Y sin embargo el PP obtuvo ochocientos mil votos en las generales. Y sin embargo surgen iniciativas desde la izquierda como el Manifiesto por la Tolerancia de Boadella, Espada, Nart, Tubau y otros, que este medio reproduce. Afirmar que “la condición de ciudadano no la otorga una determinada identidad cultural y lingüística” o que “son representantes de los ciudadanos de Cataluña tanto los pertenecientes a partidos políticos de ámbito catalán como estatal” resulta de una vana obviedad en toda España menos en el País Vasco y Cataluña, donde aún estamos luchando por lo obvio. Y que no me vengan con la inconveniencia de comparar los dos territorios. En primer lugar, comparo lo que me da la gana; en segundo lugar, ¿desde cuándo la renuncia del adversario al terrorismo —caso catalán— blinda sus fundamentos ideológicos? La mayoría de nosotros no tenemos que renunciar al terrorismo porque nunca lo hemos practicado. Sería aberrante concluir que ello nos pone en desventaja, por ejemplo, ante el partido que acogió a Terra Lliure. Por otra parte, no sólo las juventudes de ERC sino en muchas ocasiones las de Convergència, llevan la presión personal y el insulto hasta extremos intolerables. Los onces de septiembre son auténticas exhibiciones de amenaza e intimidación del discrepante.
 
Otros se lían la manta a la cabeza preferentemente cuando llegan elecciones, y colocan a centenares de miles de conciudadanos la etiqueta de “anticatalanes”. Así lo hace otro manifiesto, que firman Joan Manuel Serrat, Lluís Llach y adláteres. Una nueva demostración de la facilidad con que los grandes artistas se pueden deslizar por el tobogán de la abyección.
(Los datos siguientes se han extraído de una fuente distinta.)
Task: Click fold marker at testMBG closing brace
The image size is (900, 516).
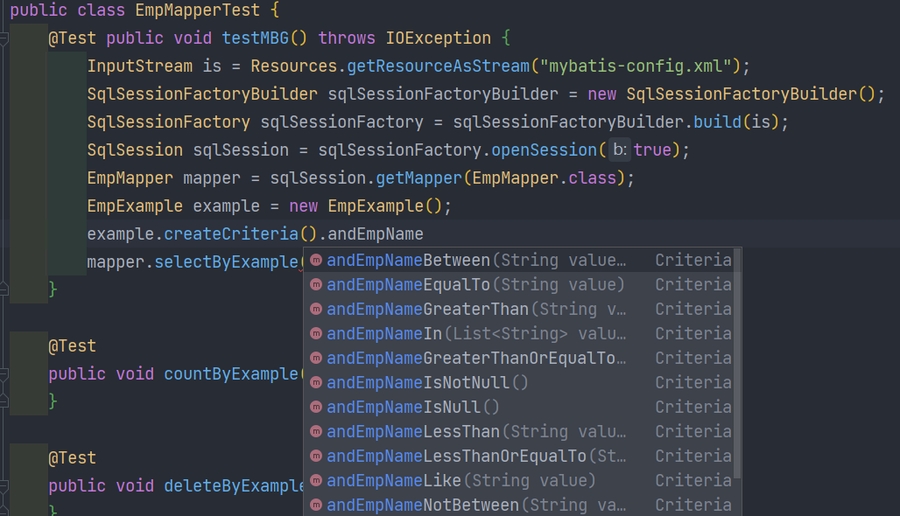Action: [x=4, y=290]
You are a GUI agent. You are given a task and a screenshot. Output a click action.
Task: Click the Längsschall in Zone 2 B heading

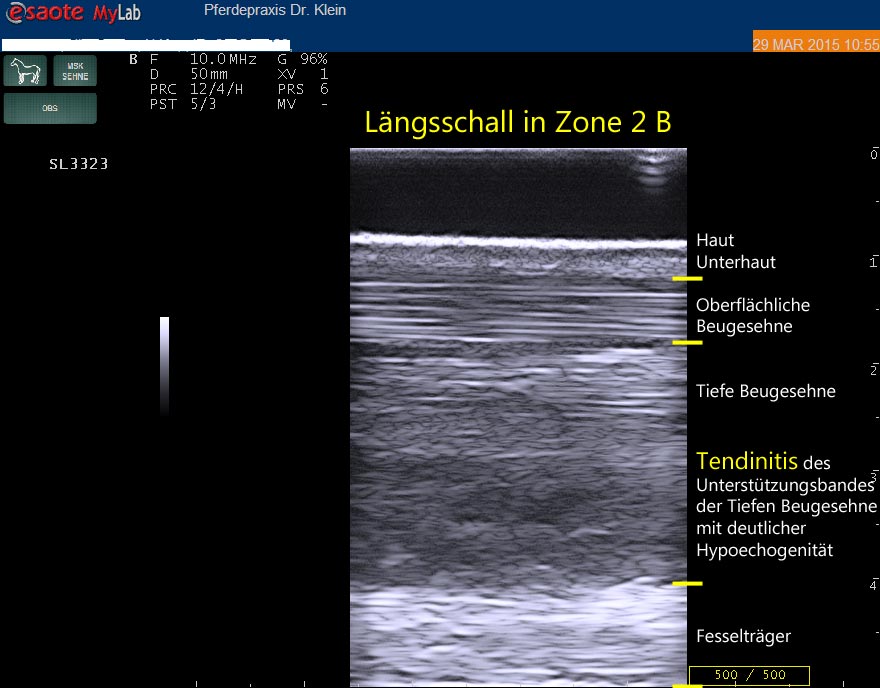click(x=517, y=122)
Me repugnan las batallitas, pero no puedo evitar recordar el esfuerzo que me costó en el año 1976 que Llach hiciera una casi imperceptible referencia en un concierto a la presencia de una columna de la prohibida Marxa de la Llibertat, donde un puñado de adolescentes nos jugábamos el tipo a cambio de nada por la autonomía de Cataluña. ¡Qué suerte tienen Serrat y Llach, y tantos otros, a quienes siempre les ha resultado rentable la rebeldía!
 
Debo de ser un ingenuo o un imbécil, porque, contra todo pronóstico, sigo manteniendo la esperanza de que a nuestros no solicitados guías ideológicos, y a todos los que se consideran autorizados para expedir certificados de catalanidad, se les atraganten los resultados electorales. O al menos sus consecuencias.